Vielleicht beschäftige ich mich auch zu sehr mit meinem lieben Gegenüber. Die Zeiten, die ich allein verbringe, sind mir weiterhin kostbar und es dauert immer eine Weile, bis ich wieder ganz bei mir bin. Das Bedürfnis, alle Eindrücke aufzulösen, ist stark. Die Pilzhüte, das Haselnussbraun, die hellgrünen bambusähnlichen Stangen des Riesenknöterichs, von denen der Bildhauer ein Bündel zurechtschneidet, der See, in dem sich bauschige Wolken spiegeln, das schon herbstlich anmutende Selbstschneideblumenbeet, dort die Katze mit verschiedenfarbigen Augen und hellbraunem Fell, das Sfumato bis zur Linie der Bergkette, weitere Wolken auf lichtem Grau, das sich im Westen sonnig erhellt – das ist alles sehr sehr viel und am Abend bin ich erschöpft und falle um neun ins Bett.




Montag, 10. März 2014
Den Beutel mit Erde aus dem Kabuff geholt und schon mal überall was verteilt. Dabei entdecke ich, dass die Eichel, die das Rieseneichhörnchen im Olivenbaum-Topf versteckt hatte, einen kleinen Trieb trägt und als ich versuche sie auszugraben, um sie einzutopfen, fühle ich eine lange Wurzel, die weit bis unten in den Topf reicht. Vorsichtig friemele ich dran rum und bette sie um, und jetzt hat die zukünftige Eiche ihren eigenen Tontopf. Auch habe ich mich im Schrebergarten von R. und S. nützlich gemacht und das Gemüsebeet umgegraben. Dort kann ich ein paar der Sämereien ausbringen, die ich von einer Kampagne gegen GMO-Saatgut übrig habe, weiß nicht, ob das noch keimt, ist schon her. Früher Heinrich, Möhren, Salat, Kürbis und verschiedenste Bohnensorten, ging ja um Bio-Diversität damals. Sogar Getreide ist dabei, Ur-Dinkel, Emmer, Roggen und Mais.

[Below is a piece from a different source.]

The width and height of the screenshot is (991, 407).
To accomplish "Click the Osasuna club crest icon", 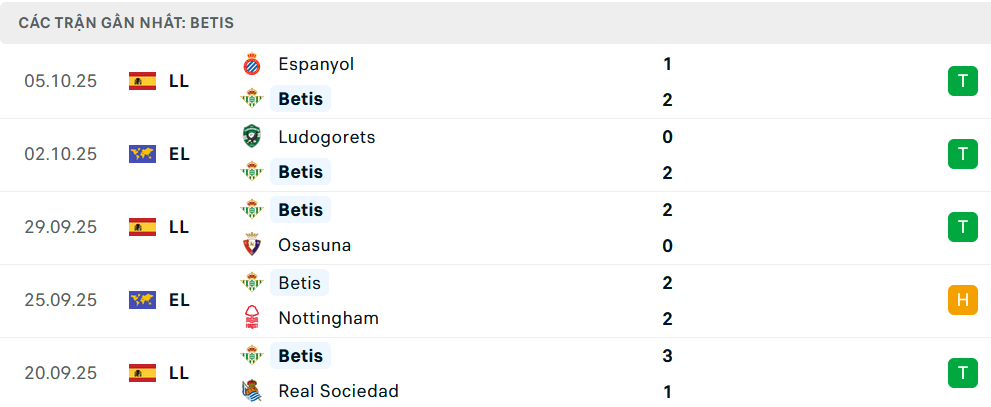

Das Wachsen und Gedeihen um mich rum gefällt mir. Frühling gefällt mir. Die Erde riecht gut. Auch die vielen Sozialkontakte tun gut, muss nur ein bisschen aufpassen, dass ich's nicht übertreibe und mir genügend Alleinsein gönne.

Dieses Jahr fühlen sich die ersten warmen Tage an wie neu und noch nie vorher erlebt.